--- Aim of the task ---
Copy the material below word for word, leaving out the pictures.

--- Data supplied ---
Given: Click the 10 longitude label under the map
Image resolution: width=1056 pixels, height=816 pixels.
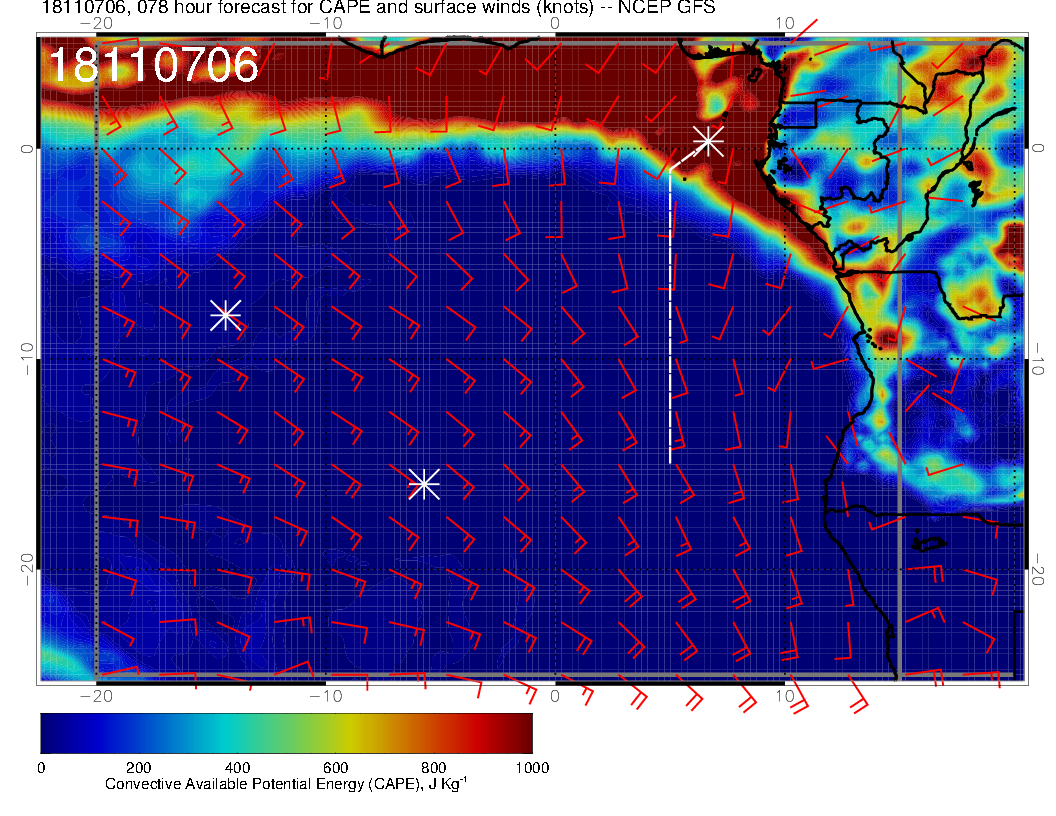Looking at the screenshot, I should 785,695.
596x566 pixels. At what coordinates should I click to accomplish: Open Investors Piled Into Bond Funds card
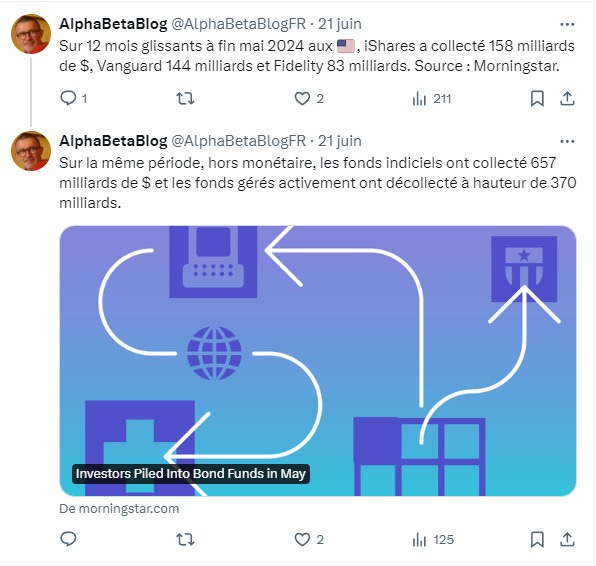pos(318,361)
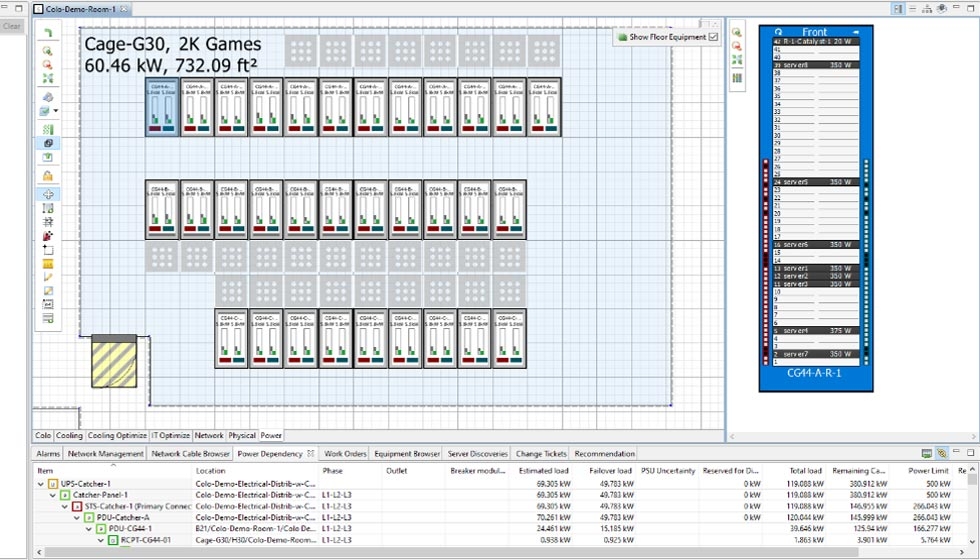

--- Answer to the exercise ---
Given: Click the 10 longitude label under the map
Image resolution: width=1056 pixels, height=816 pixels.
Looking at the screenshot, I should 785,695.
596x566 pixels. At what coordinates should I click to accomplish: Open Investors Piled Into Bond Funds card
pos(318,361)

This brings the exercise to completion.